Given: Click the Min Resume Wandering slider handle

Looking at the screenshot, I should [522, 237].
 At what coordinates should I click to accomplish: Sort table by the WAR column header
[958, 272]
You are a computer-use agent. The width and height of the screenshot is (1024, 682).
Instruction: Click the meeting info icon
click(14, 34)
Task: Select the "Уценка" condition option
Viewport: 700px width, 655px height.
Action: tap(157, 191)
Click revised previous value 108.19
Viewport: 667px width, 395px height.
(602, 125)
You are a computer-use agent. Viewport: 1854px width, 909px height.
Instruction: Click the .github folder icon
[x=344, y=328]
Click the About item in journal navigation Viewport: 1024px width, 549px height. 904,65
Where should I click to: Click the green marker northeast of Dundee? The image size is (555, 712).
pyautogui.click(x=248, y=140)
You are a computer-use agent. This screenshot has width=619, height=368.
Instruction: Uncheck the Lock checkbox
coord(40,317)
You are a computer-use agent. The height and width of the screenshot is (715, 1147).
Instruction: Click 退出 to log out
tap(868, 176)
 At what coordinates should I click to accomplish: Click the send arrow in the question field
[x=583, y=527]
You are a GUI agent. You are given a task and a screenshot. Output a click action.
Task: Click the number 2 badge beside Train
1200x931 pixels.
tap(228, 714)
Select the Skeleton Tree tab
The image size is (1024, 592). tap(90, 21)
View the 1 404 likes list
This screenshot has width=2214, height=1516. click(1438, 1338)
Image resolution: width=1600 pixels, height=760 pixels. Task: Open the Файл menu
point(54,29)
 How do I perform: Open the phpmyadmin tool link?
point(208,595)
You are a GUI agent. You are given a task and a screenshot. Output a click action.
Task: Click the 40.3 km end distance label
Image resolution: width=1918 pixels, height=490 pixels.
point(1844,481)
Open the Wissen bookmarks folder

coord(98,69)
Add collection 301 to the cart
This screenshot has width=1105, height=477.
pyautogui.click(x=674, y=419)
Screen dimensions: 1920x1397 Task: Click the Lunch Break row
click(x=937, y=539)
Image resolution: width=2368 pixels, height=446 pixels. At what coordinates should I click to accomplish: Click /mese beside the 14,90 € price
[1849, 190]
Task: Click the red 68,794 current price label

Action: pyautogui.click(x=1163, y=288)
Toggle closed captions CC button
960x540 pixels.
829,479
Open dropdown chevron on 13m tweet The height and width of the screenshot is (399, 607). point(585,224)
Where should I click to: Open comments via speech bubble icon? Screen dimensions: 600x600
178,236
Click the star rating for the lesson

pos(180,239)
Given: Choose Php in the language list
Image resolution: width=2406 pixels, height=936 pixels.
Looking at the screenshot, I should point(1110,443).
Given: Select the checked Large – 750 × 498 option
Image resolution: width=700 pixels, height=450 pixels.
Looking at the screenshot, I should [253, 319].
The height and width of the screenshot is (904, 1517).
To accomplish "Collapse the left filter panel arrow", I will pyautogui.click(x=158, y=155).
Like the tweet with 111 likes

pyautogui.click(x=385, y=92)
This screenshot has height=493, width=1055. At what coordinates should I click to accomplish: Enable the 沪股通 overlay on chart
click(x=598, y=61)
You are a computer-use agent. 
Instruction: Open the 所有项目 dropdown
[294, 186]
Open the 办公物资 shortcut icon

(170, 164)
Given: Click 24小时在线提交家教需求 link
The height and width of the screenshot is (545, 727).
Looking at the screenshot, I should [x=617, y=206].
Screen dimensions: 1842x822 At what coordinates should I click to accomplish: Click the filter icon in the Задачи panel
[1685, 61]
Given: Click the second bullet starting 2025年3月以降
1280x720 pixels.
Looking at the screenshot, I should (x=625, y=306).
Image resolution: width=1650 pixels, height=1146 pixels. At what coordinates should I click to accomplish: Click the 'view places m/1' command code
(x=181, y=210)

==========

:: Directions for this task ::
In the entries above, please find the line with "You are a computer-use agent. The height" and the line with "The height and width of the screenshot is (904, 1517).", then write out exactly those two lines and every line between them, and nothing more.

:: Response area ::
You are a computer-use agent. The height and width of the screenshot is (715, 1147).
Instruction: Click 退出 to log out
tap(868, 176)
 At what coordinates should I click to accomplish: Click the send arrow in the question field
[x=583, y=527]
You are a GUI agent. You are given a task and a screenshot. Output a click action.
Task: Click the number 2 badge beside Train
1200x931 pixels.
tap(228, 714)
Select the Skeleton Tree tab
The image size is (1024, 592). tap(90, 21)
View the 1 404 likes list
This screenshot has width=2214, height=1516. click(1438, 1338)
Image resolution: width=1600 pixels, height=760 pixels. Task: Open the Файл menu
point(54,29)
 How do I perform: Open the phpmyadmin tool link?
point(208,595)
You are a GUI agent. You are given a task and a screenshot. Output a click action.
Task: Click the 40.3 km end distance label
Image resolution: width=1918 pixels, height=490 pixels.
point(1844,481)
Open the Wissen bookmarks folder

coord(98,69)
Add collection 301 to the cart
This screenshot has width=1105, height=477.
pyautogui.click(x=674, y=419)
Screen dimensions: 1920x1397 Task: Click the Lunch Break row
click(x=937, y=539)
Image resolution: width=2368 pixels, height=446 pixels. At what coordinates should I click to accomplish: Click /mese beside the 14,90 € price
[1849, 190]
Task: Click the red 68,794 current price label

Action: pyautogui.click(x=1163, y=288)
Toggle closed captions CC button
960x540 pixels.
829,479
Open dropdown chevron on 13m tweet The height and width of the screenshot is (399, 607). point(585,224)
Where should I click to: Open comments via speech bubble icon? Screen dimensions: 600x600
178,236
Click the star rating for the lesson

pos(180,239)
Given: Choose Php in the language list
Image resolution: width=2406 pixels, height=936 pixels.
Looking at the screenshot, I should point(1110,443).
Given: Select the checked Large – 750 × 498 option
Image resolution: width=700 pixels, height=450 pixels.
Looking at the screenshot, I should [253, 319].
The height and width of the screenshot is (904, 1517).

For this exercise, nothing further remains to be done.